Get on Up – A História de James Brown (2014)
O famoso cantor de funk/soul, James Brown, não era exatamente um exemplo moral a ser seguido: Suas explosões de raiva que resultavam em agressões físicas contra as mulheres com quem se relacionava eram bem conhecidas. Apesar disso, ele tinha consciência social e usou seu trabalho como artista para contribuir com o movimento pelos direitos civis, escrevendo músicas e fazendo shows como protesto, um desses shows inclusive ajudou a conter uma revolta na cidade de Boston – o episódio foi narrado no documentário “The Night James Brown Saved Boston” (A Noite em que James Brown Salvou Boston, em tradução livre). Tudo isso é mostrado no longa biográfico Get On Up, com nomes de peso como Viola Davis (que faz a mãe do cantor), Octavia Spencer e Dan Aykroyd.

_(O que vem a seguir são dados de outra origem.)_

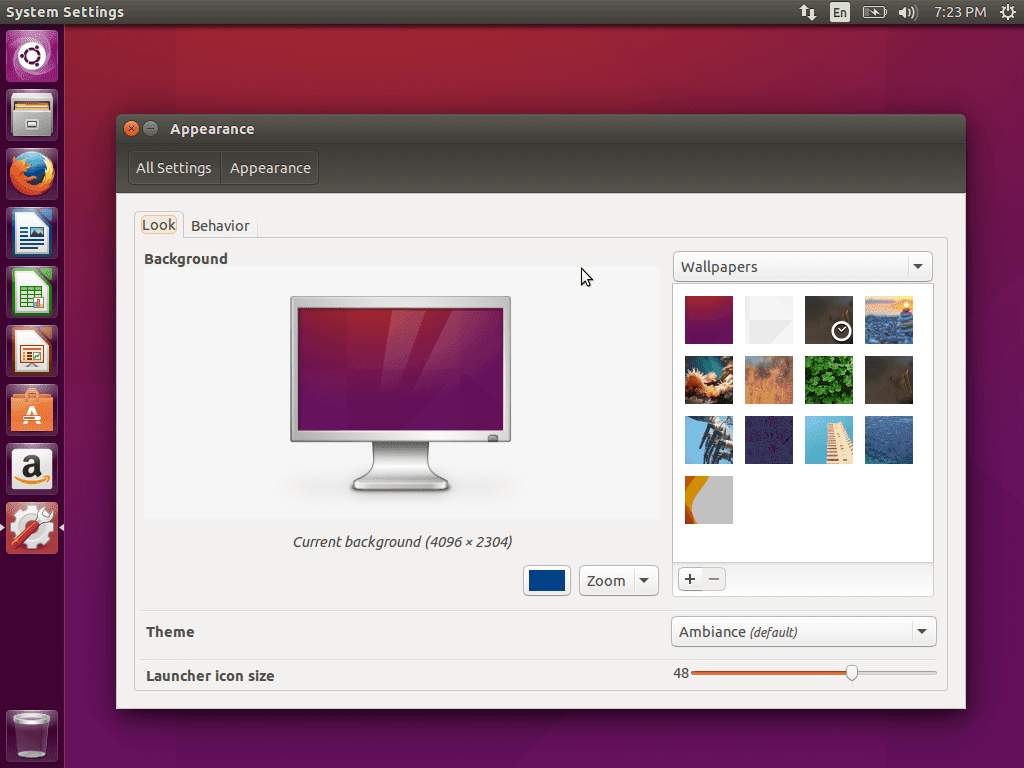Screen dimensions: 1024x768
Task: Open the session gear menu top right
Action: 1009,12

Marshall: Igualdade e Justiça (2017)
O filme é um drama biográfico sobre o jurista Thurgood Marshall, advogado que dedicou a carreira a defender a igualdade racial perante tribunais federais e à Suprema Corte dos EUA. Teve sucesso em 29 dos 32 casos que defendeu diante do “STF americano”, com destaque ao caso ‘Brown v. Board of Education’, onde a Suprema Corte determinou, em 1954, que a segregação de alunos por raça nas escolas públicas era inconstitucional. A decisão marcou o início do processo de dessegregação por raça nas instituições públicas de ensino, que enfrentou resistência em diversos estados americanos. Anticomunista ferrenho, trabalhou em parceria com o FBI para desacreditar lideres comunistas que, segundo ele, usavam o movimento dos direitos civis para impulsionar uma agenda comunista que prejudicava o trabalho dos ativistas. Nos anos 1960, foi promovido a Advogado-Geral da União e posteriormente foi nomeado juiz da Suprema Corte, o primeiro jurista negro. O filme é baseado num dos casos em que Marshall atuou no começo da carreira, quando defendeu um homem negro acusado falsamente de estupro.
Pantera Negra e Universo Marvel (2016-2019)

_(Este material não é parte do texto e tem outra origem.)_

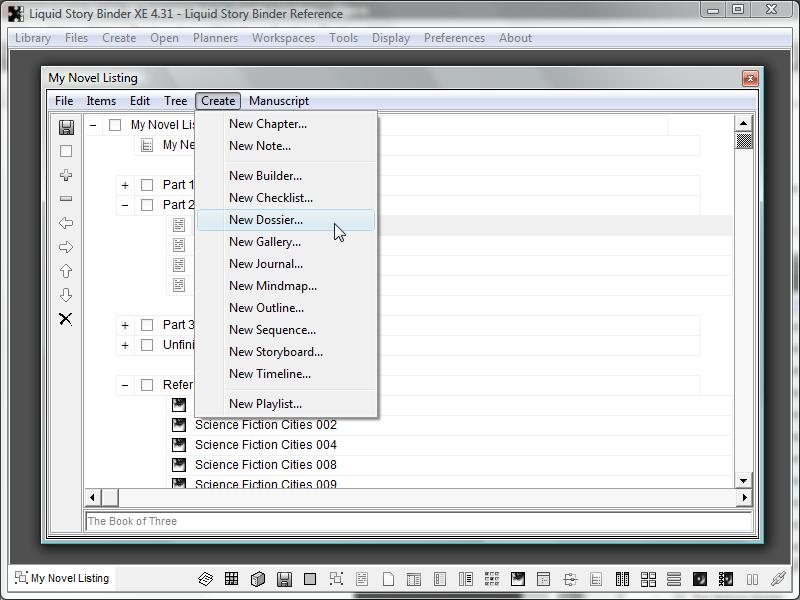Viewport: 800px width, 600px height.
Task: Click the minus remove icon in sidebar
Action: (66, 199)
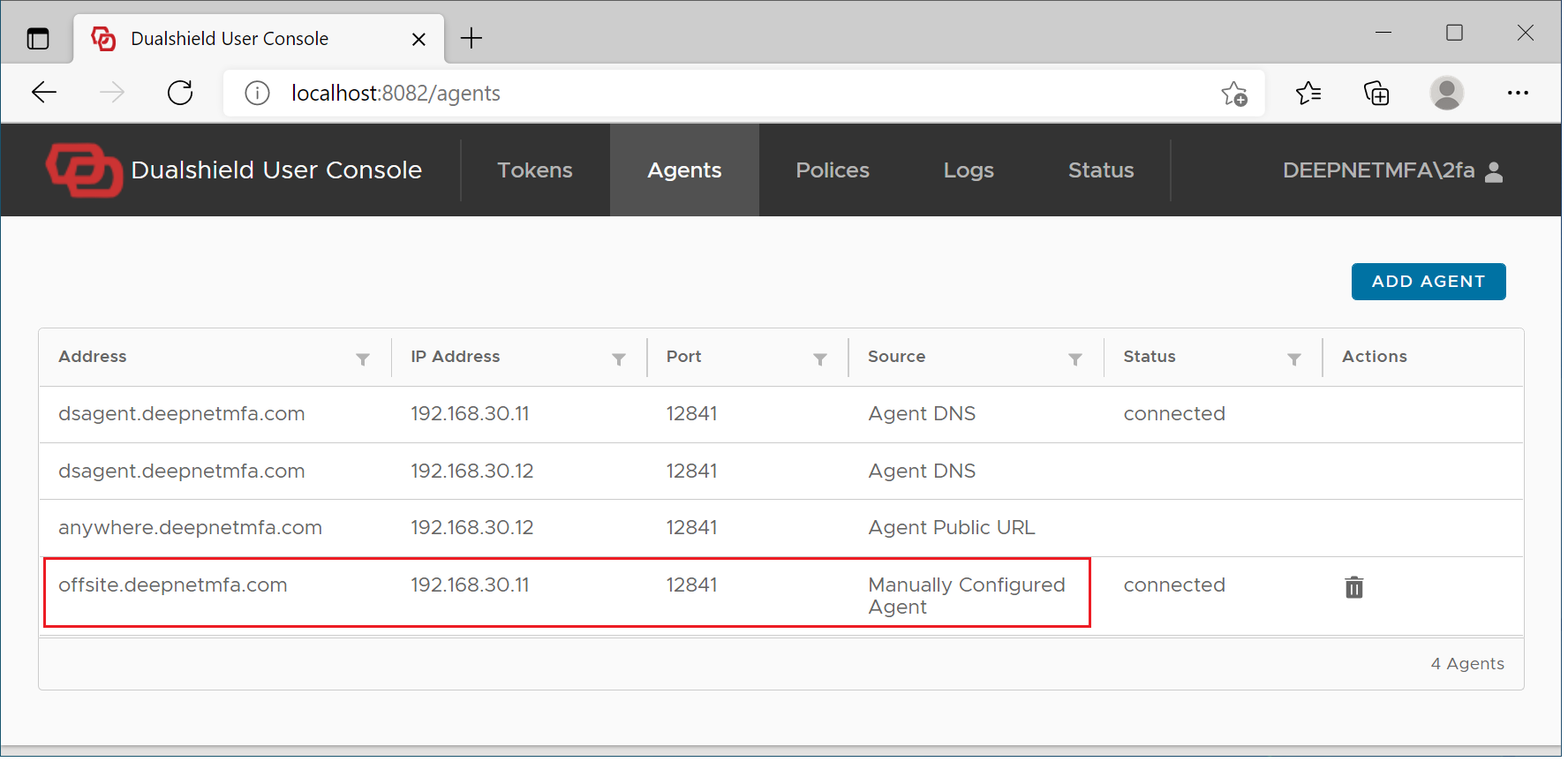The width and height of the screenshot is (1568, 762).
Task: Switch to the Tokens tab
Action: point(537,170)
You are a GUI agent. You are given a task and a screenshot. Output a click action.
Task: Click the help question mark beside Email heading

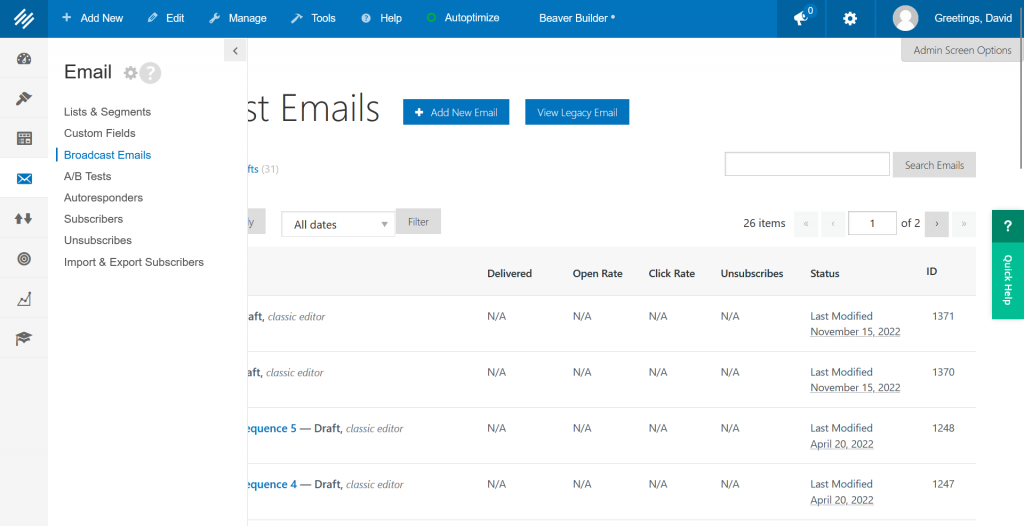[150, 73]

Foi como o Pantera Negra que a fama e o reconhecimento finalmente vieram, aos 41 anos. Depois de uma aparição empolgante em Guerra Civil (2016), ele voltou com tudo em seu próprio filme solo em 2018. Pantera Negra bateu recordes de bilheteria, foi o primeiro filme da Marvel a conseguir mais de US$ 1 bilhão em arrecadação sem ter Homem de Ferro no elenco. O longa também recebeu sete indicações ao Oscar, incluindo o de melhor filme. Ganhou três. É verdade que Pantera Negra não foi o primeiro filme bem-sucedido de um personagem negro das HQs: Wesley Snipes já havia ganhado notoriedade com Blade – O Caçador de Vampiros, em 1998, mas esse personagem não é exatamente um super-herói no sentido da palavra. T’Challa, ao contrário, se encaixa melhor que Blade no manto do super heroísmo, em um filme voltado para o grande público e que celebra a África a todo o momento.

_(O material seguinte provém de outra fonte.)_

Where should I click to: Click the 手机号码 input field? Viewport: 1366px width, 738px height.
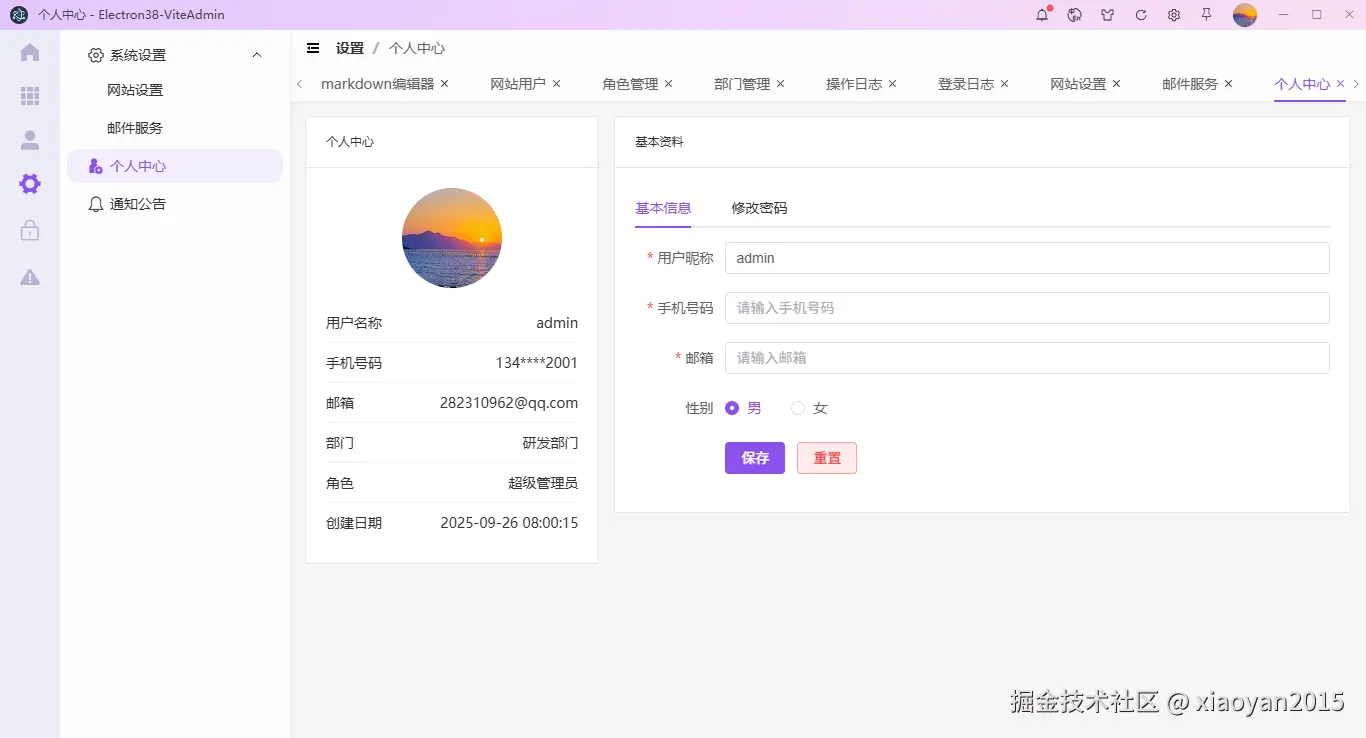(x=1027, y=308)
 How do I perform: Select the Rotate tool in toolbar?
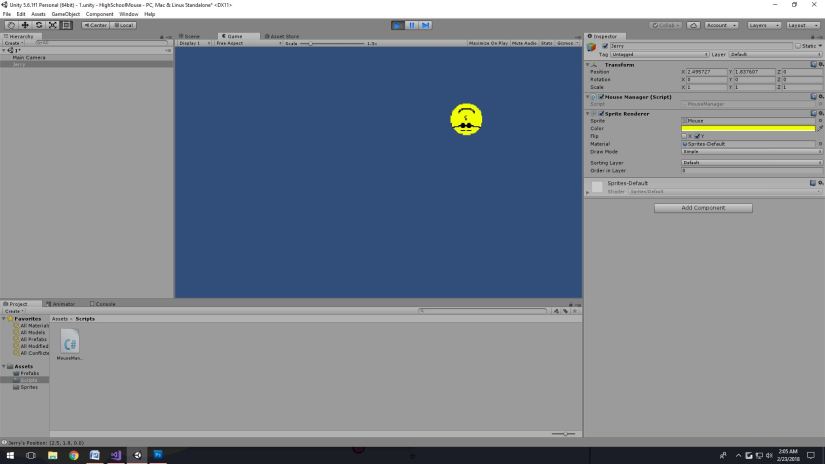(39, 25)
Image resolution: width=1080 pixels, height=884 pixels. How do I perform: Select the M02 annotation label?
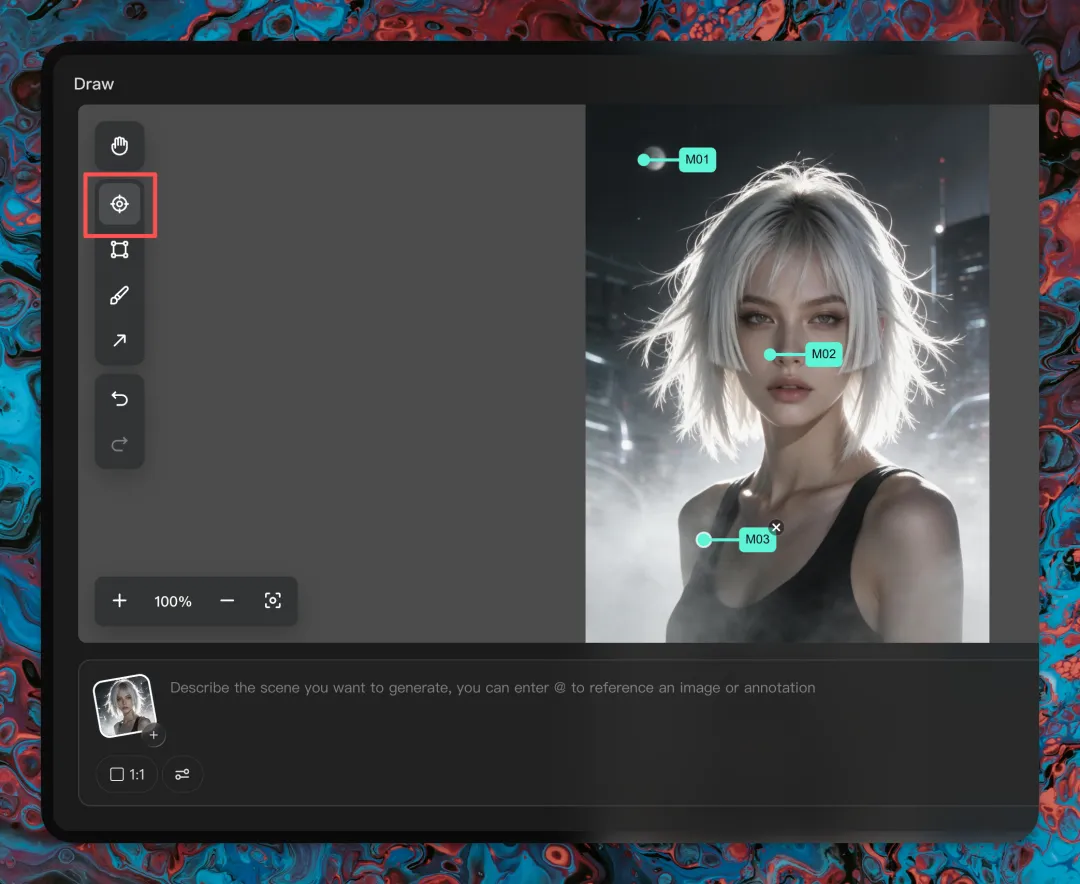click(824, 354)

Há 80 anos, atores negros sequer podiam interpretar algo além de escravos e empregados. Nos bastidores a situação também não era diferente. Hattie McDaniel, que o diga. Hoje, eles fazem filmes caríssimos, que também rendem fortunas por serem amados pelo público. A existência de um filme como Pantera Negra é uma prova concreta do quanto os EUA e o resto do mundo mudou para melhor nesse aspecto, apesar das tensões raciais ainda estarem presentes, conforme vemos nos noticiários.